In October 1786, Mary and her father sailed from Campbeltown to visit her brother in Greenock. Her brother fell ill with typhus, which she also caught while nursing him. She died of typhus on 20 or 21 October 1786 and was buried there.

Kilmarnock volume

As Burns lacked the funds to pay for his passage to the West Indies, Gavin Hamilton suggested that he should “publish his poems in the mean time by subscription, as a likely way of getting a little money to provide him more liberally in necessaries for Jamaica.” On 3 April Burns sent proposals for publishing his Scotch Poems to John Wilson, a printer in Kilmarnock, who published these proposals on 14 April 1786, on the same day that Jean Armour’s father tore up the paper in which Burns attested his marriage to Jean. To obtain a certificate that he was a free bachelor, Burns agreed on 25 June to stand for rebuke in the Mauchline kirk for three Sundays. He transferred his share in Mossgiel farm to his brother Gilbert on 22 July, and on 30 July wrote to tell his friend John Richmond that, “Armour has got a warrant to throw me in jail until I can find a warrant for an enormous sum … I am wandering from one friend’s house to another.”

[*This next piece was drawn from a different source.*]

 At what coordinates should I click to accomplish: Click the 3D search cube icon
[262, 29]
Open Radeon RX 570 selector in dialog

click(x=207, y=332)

On 31 July 1786 John Wilson published the volume of works by Robert Burns, Poems, Chiefly in the Scottish dialect. Known as the Kilmarnock volume, it sold for 3 shillings and contained much of his best writing, including “The Twa Dogs”, “Address to the Deil”, “Halloween”, “The Cotter’s Saturday Night”, “To a Mouse”, “Epitaph for James Smith”, and “To a Mountain Daisy”, many of which had been written at Mossgiel farm. The success of the work was immediate, and soon he was known across the country.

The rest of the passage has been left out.